(DATA PROVIDED)

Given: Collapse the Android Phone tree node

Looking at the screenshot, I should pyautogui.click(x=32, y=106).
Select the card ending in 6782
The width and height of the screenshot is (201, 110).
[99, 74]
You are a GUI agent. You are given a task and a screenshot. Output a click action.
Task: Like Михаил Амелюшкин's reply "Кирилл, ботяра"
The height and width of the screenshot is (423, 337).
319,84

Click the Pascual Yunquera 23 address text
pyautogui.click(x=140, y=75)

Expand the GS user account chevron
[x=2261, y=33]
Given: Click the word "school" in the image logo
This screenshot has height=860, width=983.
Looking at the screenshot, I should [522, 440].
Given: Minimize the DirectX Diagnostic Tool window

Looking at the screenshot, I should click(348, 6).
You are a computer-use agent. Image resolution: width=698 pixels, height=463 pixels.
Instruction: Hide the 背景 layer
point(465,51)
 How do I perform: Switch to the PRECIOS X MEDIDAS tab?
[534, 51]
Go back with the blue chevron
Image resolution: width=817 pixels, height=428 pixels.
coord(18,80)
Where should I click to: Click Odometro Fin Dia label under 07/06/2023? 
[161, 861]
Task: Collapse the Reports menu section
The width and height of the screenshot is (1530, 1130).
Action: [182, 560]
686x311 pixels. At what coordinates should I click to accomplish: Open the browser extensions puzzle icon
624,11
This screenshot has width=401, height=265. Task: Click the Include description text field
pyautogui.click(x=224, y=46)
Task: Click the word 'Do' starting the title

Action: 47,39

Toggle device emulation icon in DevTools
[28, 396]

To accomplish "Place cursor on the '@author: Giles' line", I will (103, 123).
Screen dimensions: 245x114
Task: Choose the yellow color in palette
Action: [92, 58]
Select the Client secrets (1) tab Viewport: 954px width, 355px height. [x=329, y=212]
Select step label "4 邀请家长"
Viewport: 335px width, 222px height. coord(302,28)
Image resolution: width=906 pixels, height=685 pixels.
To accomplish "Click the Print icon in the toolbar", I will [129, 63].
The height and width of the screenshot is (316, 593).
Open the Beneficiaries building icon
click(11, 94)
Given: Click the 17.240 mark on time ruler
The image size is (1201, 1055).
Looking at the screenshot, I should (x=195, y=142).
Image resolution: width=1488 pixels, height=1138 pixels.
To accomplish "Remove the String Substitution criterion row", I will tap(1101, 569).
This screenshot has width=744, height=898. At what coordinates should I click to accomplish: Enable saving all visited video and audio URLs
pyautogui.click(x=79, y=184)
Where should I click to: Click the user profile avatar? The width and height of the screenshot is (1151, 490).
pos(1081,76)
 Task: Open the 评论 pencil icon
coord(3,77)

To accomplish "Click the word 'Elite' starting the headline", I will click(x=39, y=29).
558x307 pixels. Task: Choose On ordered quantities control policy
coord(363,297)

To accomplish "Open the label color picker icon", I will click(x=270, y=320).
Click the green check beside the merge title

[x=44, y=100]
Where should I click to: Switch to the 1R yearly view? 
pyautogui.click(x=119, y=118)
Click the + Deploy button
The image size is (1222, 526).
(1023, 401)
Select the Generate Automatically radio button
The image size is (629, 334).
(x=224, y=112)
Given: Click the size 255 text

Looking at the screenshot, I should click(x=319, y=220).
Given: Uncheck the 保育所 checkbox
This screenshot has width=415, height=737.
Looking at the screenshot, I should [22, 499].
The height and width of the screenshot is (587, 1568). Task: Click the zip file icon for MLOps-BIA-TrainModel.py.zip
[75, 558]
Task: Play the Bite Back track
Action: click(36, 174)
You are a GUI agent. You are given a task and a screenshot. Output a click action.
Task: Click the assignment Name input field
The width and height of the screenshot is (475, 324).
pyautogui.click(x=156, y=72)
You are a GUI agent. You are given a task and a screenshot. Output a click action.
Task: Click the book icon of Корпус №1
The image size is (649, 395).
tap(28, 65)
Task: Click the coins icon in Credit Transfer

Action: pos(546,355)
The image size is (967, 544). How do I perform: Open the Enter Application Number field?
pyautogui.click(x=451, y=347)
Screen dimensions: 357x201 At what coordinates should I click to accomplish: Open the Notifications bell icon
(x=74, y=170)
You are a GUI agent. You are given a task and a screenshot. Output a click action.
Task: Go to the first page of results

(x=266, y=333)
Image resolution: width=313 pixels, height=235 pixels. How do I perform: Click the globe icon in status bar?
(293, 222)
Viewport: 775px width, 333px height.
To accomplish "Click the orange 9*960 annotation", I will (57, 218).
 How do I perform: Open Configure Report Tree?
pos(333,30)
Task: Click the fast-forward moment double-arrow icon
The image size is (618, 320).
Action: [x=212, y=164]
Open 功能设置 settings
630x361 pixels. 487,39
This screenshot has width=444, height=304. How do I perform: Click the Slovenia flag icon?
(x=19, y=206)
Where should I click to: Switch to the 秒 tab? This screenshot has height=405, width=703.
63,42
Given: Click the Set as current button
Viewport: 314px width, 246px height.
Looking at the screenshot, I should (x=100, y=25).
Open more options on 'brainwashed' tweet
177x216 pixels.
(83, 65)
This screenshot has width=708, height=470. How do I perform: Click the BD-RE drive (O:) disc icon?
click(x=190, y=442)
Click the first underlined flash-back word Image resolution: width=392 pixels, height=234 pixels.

(End DATA PROVIDED)

WHAT YOU HAVE TO DO: Taking the entries above, write out exactly the lines starting with the line containing "How do I perform: Switch" and going on through the line containing "Image resolution: width=1488", both included, and nothing else.

REPLY:
 How do I perform: Switch to the PRECIOS X MEDIDAS tab?
[534, 51]
Go back with the blue chevron
Image resolution: width=817 pixels, height=428 pixels.
coord(18,80)
Where should I click to: Click Odometro Fin Dia label under 07/06/2023? 
[161, 861]
Task: Collapse the Reports menu section
The width and height of the screenshot is (1530, 1130).
Action: [182, 560]
686x311 pixels. At what coordinates should I click to accomplish: Open the browser extensions puzzle icon
624,11
This screenshot has width=401, height=265. Task: Click the Include description text field
pyautogui.click(x=224, y=46)
Task: Click the word 'Do' starting the title

Action: 47,39

Toggle device emulation icon in DevTools
[28, 396]

To accomplish "Place cursor on the '@author: Giles' line", I will (103, 123).
Screen dimensions: 245x114
Task: Choose the yellow color in palette
Action: [92, 58]
Select the Client secrets (1) tab Viewport: 954px width, 355px height. [x=329, y=212]
Select step label "4 邀请家长"
Viewport: 335px width, 222px height. coord(302,28)
Image resolution: width=906 pixels, height=685 pixels.
To accomplish "Click the Print icon in the toolbar", I will [129, 63].
The height and width of the screenshot is (316, 593).
Open the Beneficiaries building icon
click(11, 94)
Given: Click the 17.240 mark on time ruler
The image size is (1201, 1055).
Looking at the screenshot, I should (x=195, y=142).
Image resolution: width=1488 pixels, height=1138 pixels.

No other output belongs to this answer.